What ensued were a series of human rights violations with techniques befitting of the torture label perpetrated under the guise of national security necessity. Shackling to walls for extended periods of time were common, sometimes lasting for multiple days. One detainee, Mohamedou Ould Slahi described his experience with Zuley in a memoir published in serialized format by The Guardian this past year. In it he recounts savage beatings, death threats and sexual humiliation. Slahi continues to be held, just as numerous others, at Guantanamo having yet to be charged with a criminal offense.
Of Zuley’s interrogation techniques, Stuart Couch, a former Marine lieutenant colonel and military commissions prosecutor said,
I’ve never seen anyone stoop to those levels…. It’s unconscionable, from a perspective of a criminal prosecution – or an interrogation, for that matter.
Much information regarding Zuley’s time at Guantanamo and in Chicago remains classified despite Freedom of Information Act (FOIA) requests. While until now he has not been reprimanded in any way, Lathierial Boyd, a Chicago victim exonerated of his alleged crime, has filed a civil suit that remains ongoing. However, Zulley’s actions at Guantanamo yielded no response from government officials.
The enactment of torture undermines all American values affecting us at our very being. Under no circumstance can its use be tolerated or justified. National security should be amongst our country’s foremost priorities, yet those who advocate the use of torture in ensuring security do so upon a fallacy. In his response to viewing the Senate’s recent torture report, Sen. Chris Murphy (D-CT) noted, “Torture, covert wars, and illegal surveillance more often than not harm, not enhance, our national security.” As previously noted, the outrage was not limited to Democrats with Sen. Susan Collins (R-ME) stating, “[T]he report raises serious concerns about the CIA’s management of this detention and interrogation program and the treatment of certain detainees. Torture is wrong and fundamentally contrary to American values.” When acts of torture are passively accepted in spite of the liberty and freedoms for which we preach, America’s standing in the world is delegitimized.
As Fourth of July weekend approaches, celebrations invariably force us to contemplate what it means to be an American, the freedoms that we enjoy, and the collection of truths that we hold to be self-evident. When reflecting on the U.S. narrative, history echoes both tremendous achievements and misguided shortcomings. As President Obama suggested in his recent eulogy for the slain South Carolina State Senator Reverend Clementa Pinckney:
History can’t be a sword to justify injustice, or a shield against progress, but must be a manual for how to avoid repeating the mistakes of the past—how to break the cycle.

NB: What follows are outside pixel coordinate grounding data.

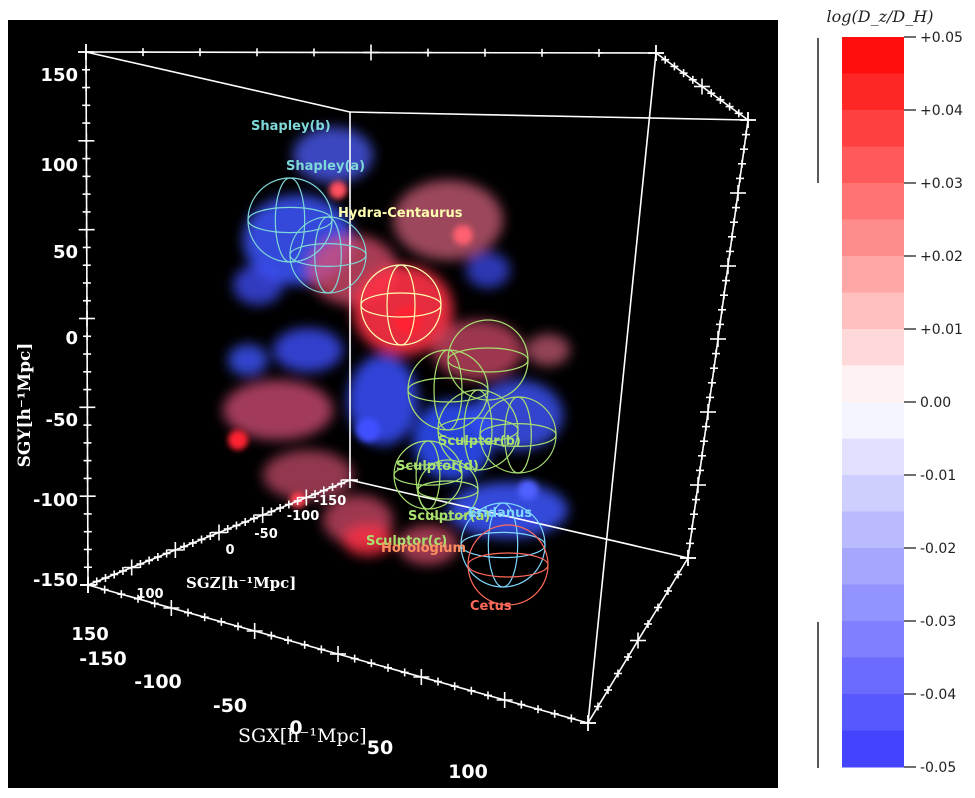 This screenshot has height=798, width=975. I want to click on colorbar-tick-label: +0.03, so click(942, 184).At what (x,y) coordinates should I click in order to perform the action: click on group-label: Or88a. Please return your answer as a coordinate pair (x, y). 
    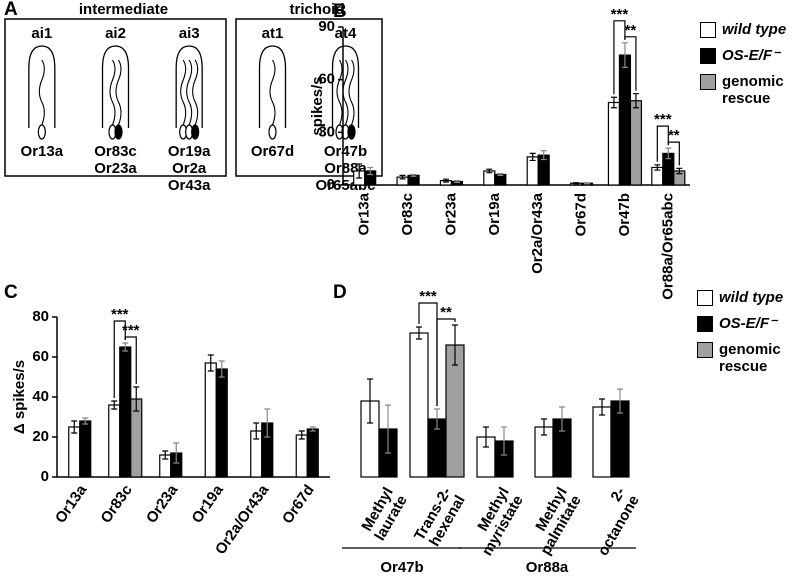
    Looking at the image, I should click on (548, 568).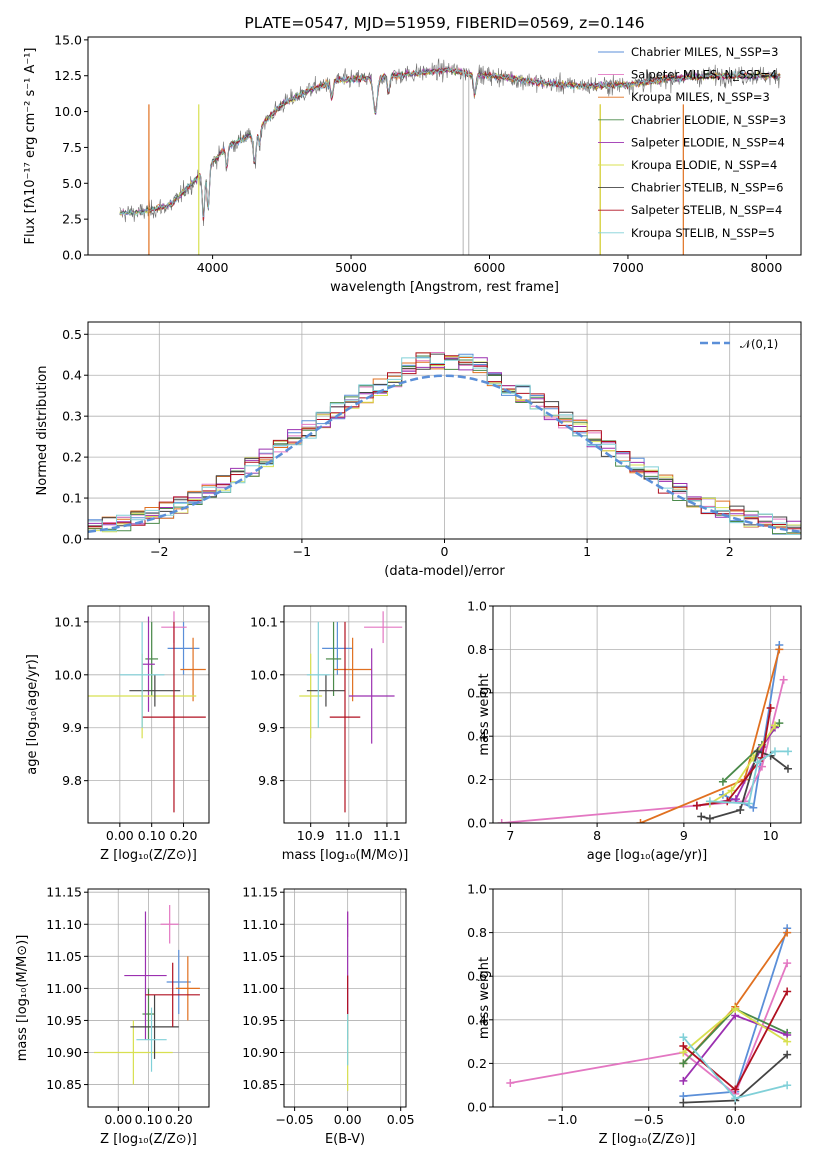  Describe the element at coordinates (739, 344) in the screenshot. I see `legend: 𝒩(0,1)` at that location.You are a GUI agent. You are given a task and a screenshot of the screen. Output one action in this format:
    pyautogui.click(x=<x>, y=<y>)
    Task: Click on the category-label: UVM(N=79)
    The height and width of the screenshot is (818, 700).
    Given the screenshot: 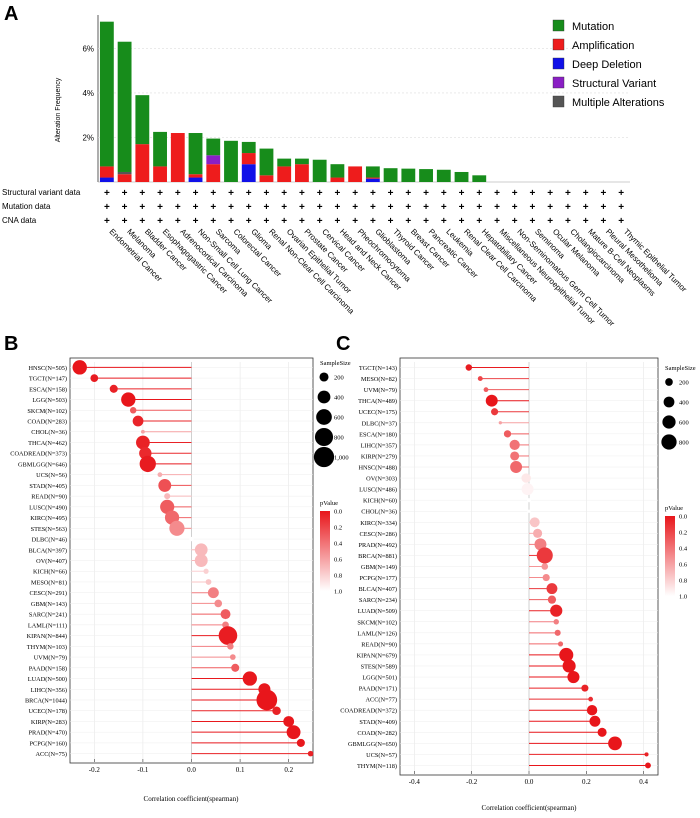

Recent Supreme Court rulings remind us that progress is still to be made and is often only realized after years of struggle. In light of our country’s celebration, we must remind ourselves that the fight against torture continues and necessitates this struggle if America is to live up to the aspirations set forth at its founding.
In Chicago, the International Day of Support for Survivors of Torture was endorsed by Amnesty International, Council on American Islamic Relations (CAIR) – Chicago, World Can’t Wait, and the Chicago Coalition to Shut Down Guantanamo.